Social Media – Quo vadis?

Jede Woche werden neue Studien veröffentlicht die uns prognostizieren, dass die Digitalisierung und Automatisierung weiter fortschreitet und die Social Media immer wichtiger werden. Dazu kommen die nicht minder häufigen Berichte über die neuen Generationen, die immer mehr auf den Arbeitsmarkt drängen und die sich in dieser modernen Arbeitswelt zu Hause fühlen.

Wenn man das liest und die Zeichen der Zeit bisher erfolgreich ignoriert hat, kann man schon ins Grübeln kommen und sich die Frage stellen: Vielleicht wäre es doch nicht schlecht,  sich mit dem Thema zu beschäftigen?

Dann lässt man sich schnell einmal zu einer Spontanaktion hinreißen und so wird einfach irgendetwas umgesetzt – Hauptsache es trägt das Label „Social Media“. Zumeist wählt man zum Einstieg entweder ein eher kostengünstiges oder ein sehr bekanntes Tool und meint, nun damit „im Spiel“ zu sein.

Aber auch Firmen die schon früher auf das Thema aufgesprungen sind, und teilweise viel Geld und Mühen in diverse Plattformen und Aktivitäten gesteckt haben, wundern sich nach einiger Zeit über den geringen Effekt der Initiativen.

In beiden Fällen fehlt es an etwas entscheidenden – der Strategie!


Dabei gilt es vorab zwei grundlegende Fragen zu klären. Welches Ziel verfolge ich mit meiner Social Media Strategie und wer oder was ist meine Zielgruppe? Bevor diese beiden Punkte nicht ganz klar definiert sind, sollte man keine großangelegten  Social Media Aktivitäten in Angriff nehmen.
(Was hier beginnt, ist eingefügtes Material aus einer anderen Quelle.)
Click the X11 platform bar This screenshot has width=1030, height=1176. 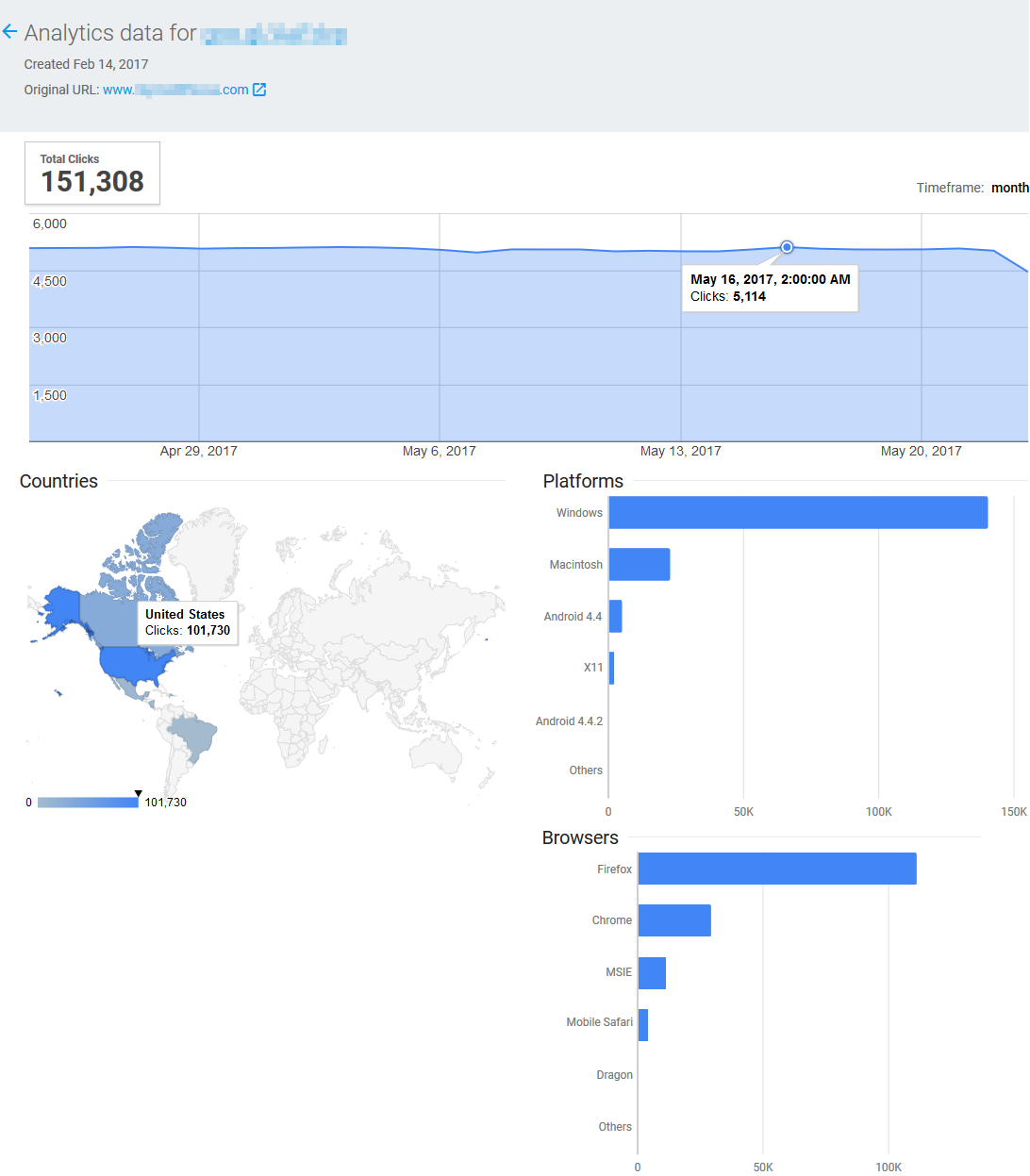611,668
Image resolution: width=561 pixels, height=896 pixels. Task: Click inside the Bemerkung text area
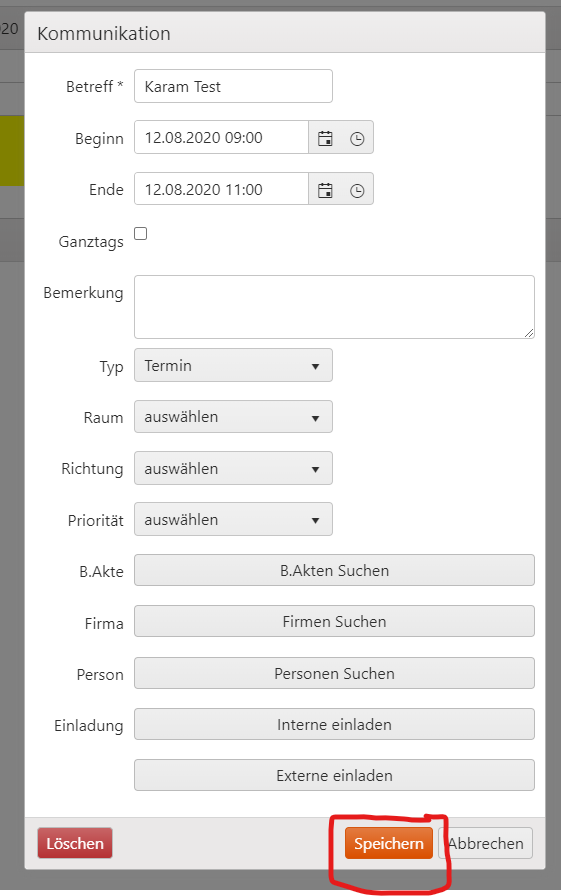[x=334, y=307]
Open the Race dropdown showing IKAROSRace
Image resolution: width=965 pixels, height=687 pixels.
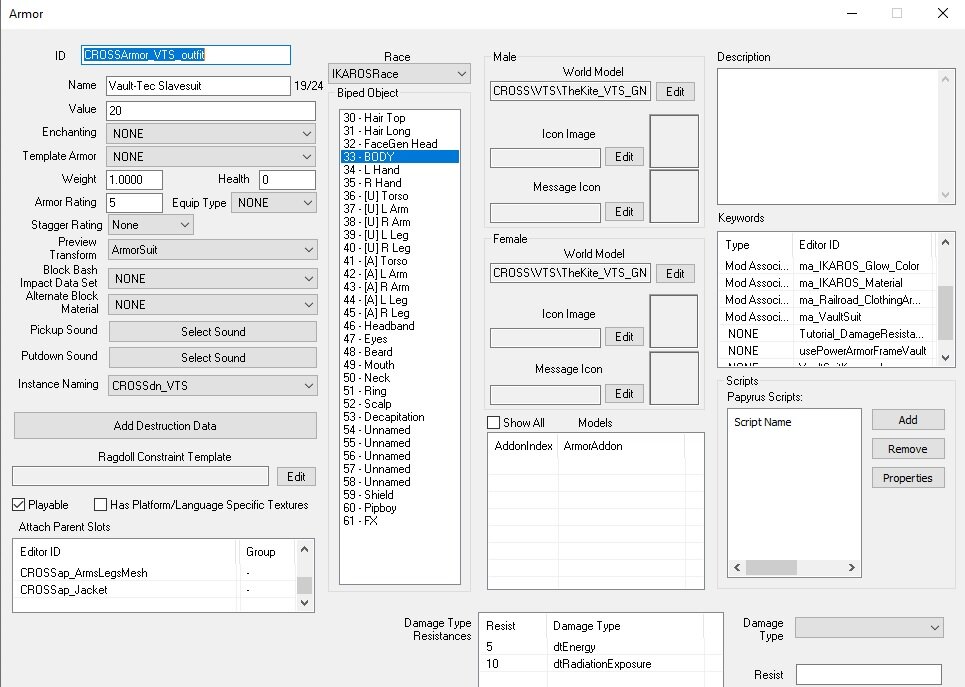pos(399,74)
Denn erst durch die Zielformulierung und die Zielgruppe lässt sich bestimmen welches Medium, welche Ausrichtung (intern/extern), welche Inhalte und welche Intensität notwendig ist.

Sehr populär sind natürlich Social Media Plattformen die eine starke Außenwirkung haben. Bei über 3,4 Millionen facebook-Accounts und 4,8 Millionen youtube-Accounts in Österreich (Stand Ende 2015) scheint es auf den ersten Blick klar zu sein, für welche Plattformen man sich entscheiden sollte. Obwohl die Zahlen für sich sprechen, können diese beiden Plattformen trotzdem die komplett falsche Wahl sein. Nicht nur, dass das eigentliche Ziel und die Klientel nicht erreicht werden, setzt man sich auch der Gefahr aus, das Unternehmen in der Digitalen Welt unvorteilhaft zu positionieren. Das kann aus unterschiedlichste Gründe passieren: unpassende/unprofessionelle Inhalte, unzureichende Wartung, Unstimmigkeiten zwischen realer und digitaler Welt sowie Kontrollverlust über die Selbstdarstellung.

Aber es muss gar nicht immer eine der großen Plattformen sein. Denn auch die externe Ausrichtung ist oft nicht der richtige Weg. Selbst wenn man schon etwas spät dran ist, um auf den „Social Media“-Zug aufzuspringen, bringt es nichts die Aktivität über das Knie zu brechen. Eine solide und strukturierte Planung der Strategie durch die relevanten Abteilungen (Personal, Marketing und Kommunikation) ist die Basis für einen funktionierenden Social Media Auftritt.

Was dabei aber niemals vergessen werden darf, ist die gelebte Unternehmenskultur. Die formellen und informellen Verhaltensweisen und Kodizes sollten sich in der Verwendung der Social Medias wiederfinden. Eine authentische Darstellung des Unternehmens, kann über Erfolg oder Misserfolg einer Kampagne entscheiden. Die virtuelle Welt sollte kein „Luftschloss“ sein, sondern eine möglichst identische Interpretation der realen Welt. Es macht einfach keinen Sinn etwas über diverse Plattformen schönreden zu wollen. Denn genau diese oder ähnliche Plattformen sorgen auch gleichzeitig für schonungslose Transparenz und würden eine Diskrepanz aufzeigen und anprangern.

Checkliste für Social Media Strategie:

  • Hinterfragen der gelebten Unternehmenskultur – welche Sozialen Plattformen passen zur Kultur und welche gar nicht?
  • Formulierung einer klaren Zieldefinition: Was möchte ich mit der Social Media Strategie erreichen?
  • Genaue Definition und Abgrenzung der Zielgruppe
  • Analyse der möglichen Tools/Plattformen, die nach dem Check der ersten drei Punkte übrig geblieben sind
  • Prüfung der zur Verfügung stehenden Ressourcen (Geld, Zeit, Headcount)
  • Definition von Messkriterien: Woran merkt man nach der Umsetzung, dass die Aktivität erfolgreich ist?